This morning, I had coffee with a new friend and in talking about travel he asked me if I had ever been to Italy. I said that I had, but the most striking memory I had of the place was of the pinching, patting and propositioning that I experienced while walking in the streets.
That was a very long time ago, mind you. Almost fifty years, actually, but the discomfort I felt came flooding back. Then, I was a fairly attractive seventeen-year-old girl/woman in my first job working for a travel agency arranging tours for school groups. I was quite comfortable with travelling, in spite of its complexities, and I felt confident in my job. However, when it came to addressing sexual comments and approaches, I felt so uncomfortable and incapable of response that I spent most of my time in Italy hiding in my hotel room.
When I briefly referred to this experience, my coffee date said “Well, some women like that kind of thing.”

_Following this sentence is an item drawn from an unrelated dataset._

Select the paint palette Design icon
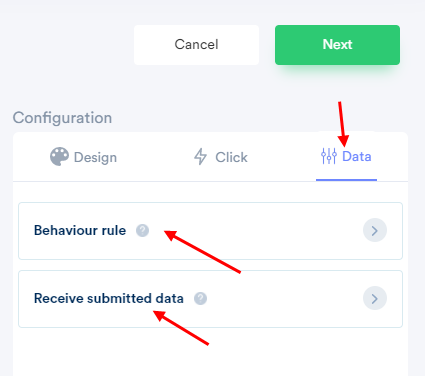The width and height of the screenshot is (425, 376). (x=59, y=157)
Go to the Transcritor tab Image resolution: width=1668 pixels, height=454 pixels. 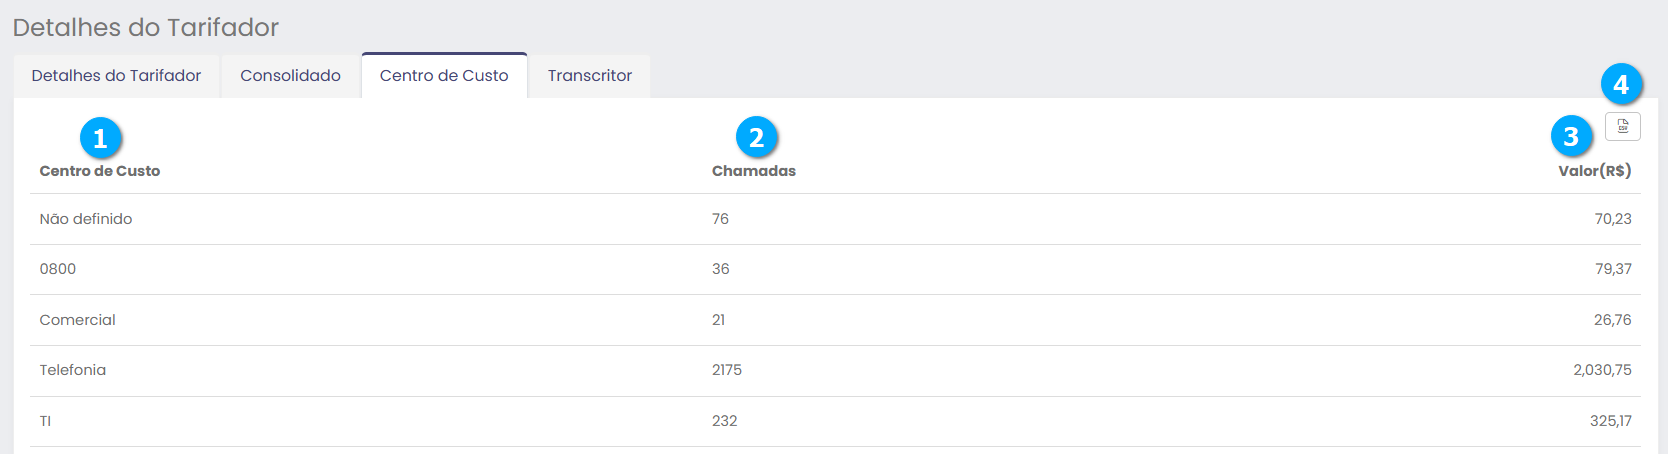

Really? Do some women like it or do they put up with it. Perhaps they have learned to be bold in their responses, or to forcefully reject those advances. If so, my mother would have said they were being unladylike. Kind of a no-win situation for me at the time; either try to ignore it, hide from it, or be unladylike. Being confrontational was never in my repertoire.
My new friend’s comment this morning came only a few hours before I read this article by Daisy Buchanan in The Guardian newspaper. It describes her experiences of street harassment in England, and it immediately struck a chord with me. It also saddened me to realize that fifty years and a women’s movement have gone by and nothing much has changed in this regard.
It also, unfortunately, made me realize that one of the reasons I felt ambivalent about my new pal was that we clearly did not see eye to eye on this issue. That seems to me to be important. It’s an “old school” attitude to women that does not seem to have gone away. (That and the fact that he was proud of having hidden large amounts of money from his wife during their divorce, but that would be another blog post.)
Strangely, the experience I had as a teenager in Italy has affected not only my opinion of Italian men, but also my view of the country itself. I have no desire to return. I know that is not logical, and I know it is a beautiful country, but that feeling of vulnerability and discomfort has lingered on. I didn’t realize that until today.
Image source: https://femfatality.files.wordpress.com/2013/06/street-harassment.jpg*
*An article describing the history of the photograph written by the woman in the picture: http://www.theguardian.com/artanddesign/2015/jan/30/ninalee-craig-photograph-ruth-orkin-florence-1951
The kind of women who are flattered are the kind that your new pal wouldn’t hesitate to take advantage of. And you deserve better pals.
Thanks, LBMM. I’m going to hold on to that thought.